▶ Metin Bölümü
-------

Allah doğrusunu en iyi bilendir.



ADI AHMED/ÖVGÜYE DAHA LAYIK BİR ELÇİ

Üçüncüsü, Bu âyet ile daha sonraki âyet birleştirilince şöyle bir anlam ortaya çıkar. “Ben Allah'ın Rasûlü Ahmed'in gelişine dair Tevrât'ın verdiği müjdeyi tasdik etmek üzere dünyaya geldim. Ben de o'nun geleceğini bildiririm.” Son yorum Hz. Îsâ'nın (a.s) Hz. Muhammed'in (s.a) gelişiyle Hz. Mûsâ'nın kendi ümmetine verdiği müjdeye temas etmesiyle ilgilidir.

Kitab-ı Mukaddes'te Hz. Mûsâ'nın şöyle dediği nakledilir: “Allah'ın Rabb, senin için aranızdan kardeşlerinden benim gibi bir peygamber çıkaracak, onu dinleyeceksin, nasıl ki Horeb'de toplantı günlerinde, ‘Bir daha Allah'ın Rabbin sesini işitmeyeyim ve artık bu büyük ateşi görmeyeyim ve ölmeyeyim’ diye Allah'ın Rabbden istedin. Ve Rabb bana dedi”: “Söylediklerini iyi dediler. Onlar için kardeşleri arasında senin gibi bir Peygamber çıkaracağım ve ona emredeceğim, her şeyi onlara söyleyecek. Ve vaki olacak ki, Benim ismimle söyleyeceği sözlerimi dinlemeyecek olan adamdan ben hesap soracağım.” (Tesniye, 18, 15, 19)

-------

▶ Kayıtlı veriler

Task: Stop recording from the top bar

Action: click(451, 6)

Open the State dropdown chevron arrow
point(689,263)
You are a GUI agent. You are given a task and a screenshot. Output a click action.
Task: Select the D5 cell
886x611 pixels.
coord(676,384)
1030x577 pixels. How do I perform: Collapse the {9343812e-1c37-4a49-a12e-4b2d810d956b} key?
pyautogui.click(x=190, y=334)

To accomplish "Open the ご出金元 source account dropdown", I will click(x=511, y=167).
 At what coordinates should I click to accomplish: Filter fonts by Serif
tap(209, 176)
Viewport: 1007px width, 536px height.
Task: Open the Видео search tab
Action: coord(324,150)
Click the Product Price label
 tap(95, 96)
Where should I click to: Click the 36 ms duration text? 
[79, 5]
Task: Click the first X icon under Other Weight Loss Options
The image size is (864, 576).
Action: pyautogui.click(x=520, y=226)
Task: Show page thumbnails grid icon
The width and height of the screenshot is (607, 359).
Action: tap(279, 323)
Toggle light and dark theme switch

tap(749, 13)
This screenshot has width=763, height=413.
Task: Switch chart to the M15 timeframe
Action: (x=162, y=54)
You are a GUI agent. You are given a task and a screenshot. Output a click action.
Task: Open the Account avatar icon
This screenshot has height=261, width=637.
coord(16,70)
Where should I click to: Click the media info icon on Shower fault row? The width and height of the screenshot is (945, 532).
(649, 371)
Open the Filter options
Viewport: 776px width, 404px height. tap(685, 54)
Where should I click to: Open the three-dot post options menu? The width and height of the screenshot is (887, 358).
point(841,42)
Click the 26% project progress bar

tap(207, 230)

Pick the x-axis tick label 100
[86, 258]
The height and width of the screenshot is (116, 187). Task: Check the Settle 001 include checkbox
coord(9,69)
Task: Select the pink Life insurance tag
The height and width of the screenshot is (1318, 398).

-------

▶ Yönerge 1
Metin bölümünde aktarılan sözlere göre toplantı günleri nerede yaşanmıştır?
▶ Yönerge 2
Metin bölümünde “ADI AHMED/ÖVGÜYE DAHA” ifadesinden “temas etmesiyle ilgilidir.” ifadesine kadar uzanan kısmı aynen aktarın.
▶ Yönerge 3
Metin bölümünde "Hz." unvanıyla anılan kişilerin hepsini sıralayın.
Kayıtların metin bölümüyle herhangi bir ilgisi yoktur.

▶ Çözümlü Yanıt 1
Horeb'de.

▶ Çözümlü Yanıt 2
ADI AHMED/ÖVGÜYE DAHA LAYIK BİR ELÇİ

Üçüncüsü, Bu âyet ile daha sonraki âyet birleştirilince şöyle bir anlam ortaya çıkar. “Ben Allah'ın Rasûlü Ahmed'in gelişine dair Tevrât'ın verdiği müjdeyi tasdik etmek üzere dünyaya geldim. Ben de o'nun geleceğini bildiririm.” Son yorum Hz. Îsâ'nın (a.s) Hz. Muhammed'in (s.a) gelişiyle Hz. Mûsâ'nın kendi ümmetine verdiği müjdeye temas etmesiyle ilgilidir.

▶ Çözümlü Yanıt 3
Hz. Îsâ, Hz. Muhammed, Hz. Mûsâ